* REQUIRED ACTIONS:
**1.** In the post about the "Old Ships on the Faroe Run" stamps, list every year that appears in the paragraphs under the heading "The Faroe Run".
**2.** Turn the paragraph of the Faroe Run stamp post that begins "I am showing the stamps" into a short bulleted list of its main facts.
**3.** Copy the part of the Faroe Run stamp post running from "My personal favourite" up to and including "is P Hatting).".

* SOURCE PASSAGE:

----------

Sunday, 8 February 2015

The Faroe Run

I am showing the stamps of the 1983  "Old Ships on the Faroe Run" set this week.  The ships have many things in common, they are all British built, all cargo steamships, and wait for it, all carried mail.  The paintings also indicate from the blue flag flying that they are portrayed at the time of  DFDS ownership and of course are sailing under the Danish flag.  The painting above shows the Arcturus (named after one of the brightest stars in the northern hemisphere) which started life as the Victor Emanuel in 1856 plying her trade from the Clyde to the Mediterranean.  When the Danish/Scottish company Koch and Henderson bought her they rechristened it Arcturus.  Most cargo ships would journey to the Faroes in the Spring and Summer season but the Acturus was a sturdy little ship and made five to seven trips a year and from 1858-1870 was running the mail service to the Faroes and Iceland.  Her small size was the only problem so it was rebuilt with a third mast added and a new steam engine.  By this fact we know that as the picture portrays her with 2 masts it must be before 1872 and before her rebuild. 

In 1887 on a trip from Copenhagen to Danzig the Arcturus collied with the SS Savona and sank off Fasterbo.  No lives were lost as the Savona picked everyone up.

My personal favourite is this painting of the Laura in a swelling sea with the crew lined up and altering (or whatever the naval expression is) the sails.  Unfortunately I don't know who the artists were of any of the paintings (the stamp designer is P Hatting).

----------

Stored data entries

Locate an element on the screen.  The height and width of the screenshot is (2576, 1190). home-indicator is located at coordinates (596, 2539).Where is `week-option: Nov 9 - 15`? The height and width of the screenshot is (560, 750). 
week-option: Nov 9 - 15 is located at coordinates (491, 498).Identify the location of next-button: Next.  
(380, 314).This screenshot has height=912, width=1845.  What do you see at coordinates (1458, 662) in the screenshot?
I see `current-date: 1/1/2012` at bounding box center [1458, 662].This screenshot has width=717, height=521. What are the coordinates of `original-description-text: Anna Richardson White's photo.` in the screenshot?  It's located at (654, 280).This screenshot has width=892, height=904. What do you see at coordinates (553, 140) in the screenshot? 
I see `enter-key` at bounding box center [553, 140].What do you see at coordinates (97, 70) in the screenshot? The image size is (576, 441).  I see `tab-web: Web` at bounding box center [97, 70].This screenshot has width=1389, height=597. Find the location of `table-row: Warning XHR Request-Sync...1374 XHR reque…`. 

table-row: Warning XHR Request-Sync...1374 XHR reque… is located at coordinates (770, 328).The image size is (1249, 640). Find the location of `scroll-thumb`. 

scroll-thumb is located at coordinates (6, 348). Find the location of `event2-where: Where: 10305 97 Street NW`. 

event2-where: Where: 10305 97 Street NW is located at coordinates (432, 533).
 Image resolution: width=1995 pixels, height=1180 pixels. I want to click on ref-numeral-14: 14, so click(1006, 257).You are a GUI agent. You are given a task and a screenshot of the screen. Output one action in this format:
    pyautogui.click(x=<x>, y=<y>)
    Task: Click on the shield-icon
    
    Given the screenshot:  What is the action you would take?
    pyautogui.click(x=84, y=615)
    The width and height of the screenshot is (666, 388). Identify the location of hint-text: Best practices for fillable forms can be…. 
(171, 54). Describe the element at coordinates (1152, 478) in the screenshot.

----------

* RESPONSES FOR EACH TASK:
**1.** 1983, 1856, 1858, 1870, 1872, 1887

**2.**
- The stamps are from the 1983 "Old Ships on the Faroe Run" set.
- All the ships were British built cargo steamships that carried mail.
- The blue flag in the paintings shows them under DFDS ownership, sailing under the Danish flag.
- The Arcturus began as the Victor Emanuel in 1856, trading from the Clyde to the Mediterranean.
- Koch and Henderson, a Danish/Scottish company, bought her and renamed her Arcturus.
- She made five to seven trips a year and ran the mail service to the Faroes and Iceland from 1858 to 1870.
- Because of her small size she was rebuilt with a third mast and a new steam engine.
- The painting shows two masts, so it depicts her before 1872 and before the rebuild.

**3.**
My personal favourite is this painting of the Laura in a swelling sea with the crew lined up and altering (or whatever the naval expression is) the sails.  Unfortunately I don't know who the artists were of any of the paintings (the stamp designer is P Hatting).